(Beginning of Data extract)

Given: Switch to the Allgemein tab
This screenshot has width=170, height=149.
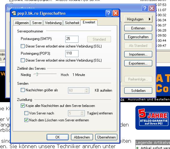Looking at the screenshot, I should coord(22,23).
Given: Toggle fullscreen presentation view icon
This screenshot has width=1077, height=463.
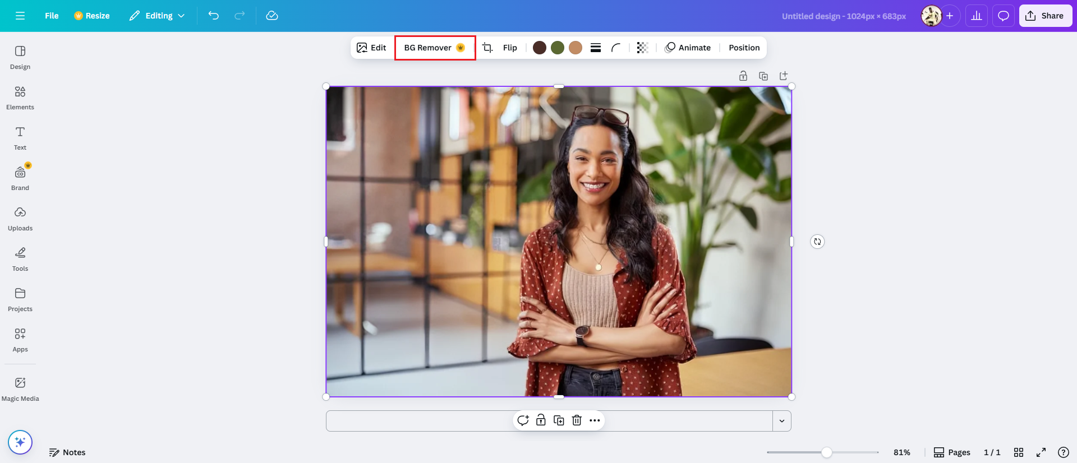Looking at the screenshot, I should pos(1041,452).
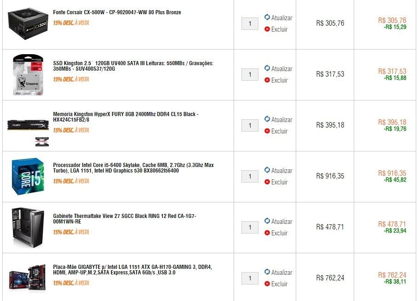Open Processador Intel Core i5-6400 Skylake link
This screenshot has width=419, height=301.
[133, 167]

(End of Data extract)

◆ **Directions**: From the first line of the records through the line with "Given: Toggle fullscreen", reproduce each line exactly and leave the pictures out.

◆ **Output below**:
Given: Switch to the Allgemein tab
This screenshot has width=170, height=149.
Looking at the screenshot, I should coord(22,23).
Given: Toggle fullscreen presentation view icon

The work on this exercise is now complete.